* _DATA EXTRACT_:
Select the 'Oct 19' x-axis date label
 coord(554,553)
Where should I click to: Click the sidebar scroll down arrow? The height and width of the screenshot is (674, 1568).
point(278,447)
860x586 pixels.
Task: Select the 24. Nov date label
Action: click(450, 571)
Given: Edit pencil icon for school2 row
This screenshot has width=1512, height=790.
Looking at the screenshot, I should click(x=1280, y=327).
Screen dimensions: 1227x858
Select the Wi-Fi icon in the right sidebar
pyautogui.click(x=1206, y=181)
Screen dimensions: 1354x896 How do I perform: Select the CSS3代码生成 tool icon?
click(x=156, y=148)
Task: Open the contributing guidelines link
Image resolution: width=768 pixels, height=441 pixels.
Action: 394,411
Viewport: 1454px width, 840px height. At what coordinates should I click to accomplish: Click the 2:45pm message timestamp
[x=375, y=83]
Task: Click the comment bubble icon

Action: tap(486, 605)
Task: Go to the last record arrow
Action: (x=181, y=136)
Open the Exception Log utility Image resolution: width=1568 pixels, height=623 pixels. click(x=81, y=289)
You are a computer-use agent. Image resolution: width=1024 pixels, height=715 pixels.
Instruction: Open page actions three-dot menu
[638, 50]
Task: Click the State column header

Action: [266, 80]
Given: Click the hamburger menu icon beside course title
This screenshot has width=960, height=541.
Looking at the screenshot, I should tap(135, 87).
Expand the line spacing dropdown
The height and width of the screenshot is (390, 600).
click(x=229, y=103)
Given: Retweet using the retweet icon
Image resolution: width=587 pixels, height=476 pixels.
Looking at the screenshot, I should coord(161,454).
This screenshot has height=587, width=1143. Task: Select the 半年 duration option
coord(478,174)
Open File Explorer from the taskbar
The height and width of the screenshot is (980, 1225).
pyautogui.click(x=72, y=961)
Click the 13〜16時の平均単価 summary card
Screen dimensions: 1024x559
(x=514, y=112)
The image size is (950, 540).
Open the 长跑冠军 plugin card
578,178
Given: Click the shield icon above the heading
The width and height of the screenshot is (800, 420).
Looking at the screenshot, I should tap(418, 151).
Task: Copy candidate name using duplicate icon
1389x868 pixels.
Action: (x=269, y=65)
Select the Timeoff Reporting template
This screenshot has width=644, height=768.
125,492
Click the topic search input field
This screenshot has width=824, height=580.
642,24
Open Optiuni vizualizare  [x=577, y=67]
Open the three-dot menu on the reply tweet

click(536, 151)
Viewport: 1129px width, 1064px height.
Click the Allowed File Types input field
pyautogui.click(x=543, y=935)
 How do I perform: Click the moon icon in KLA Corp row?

* _TO DO_: Give back precisely the lines above that start at the line containing "Viewport: 1454px width, 840px" and end at the line containing "Given: Retweet using the retweet icon", inclusive. No other lines belong in the output.

* _OUTPUT FOR THIS EXERCISE_:
Viewport: 1454px width, 840px height. At what coordinates should I click to accomplish: Click the 2:45pm message timestamp
[x=375, y=83]
Task: Click the comment bubble icon

Action: tap(486, 605)
Task: Go to the last record arrow
Action: (x=181, y=136)
Open the Exception Log utility Image resolution: width=1568 pixels, height=623 pixels. click(x=81, y=289)
You are a computer-use agent. Image resolution: width=1024 pixels, height=715 pixels.
Instruction: Open page actions three-dot menu
[638, 50]
Task: Click the State column header

Action: [266, 80]
Given: Click the hamburger menu icon beside course title
This screenshot has width=960, height=541.
Looking at the screenshot, I should tap(135, 87).
Expand the line spacing dropdown
The height and width of the screenshot is (390, 600).
click(x=229, y=103)
Given: Retweet using the retweet icon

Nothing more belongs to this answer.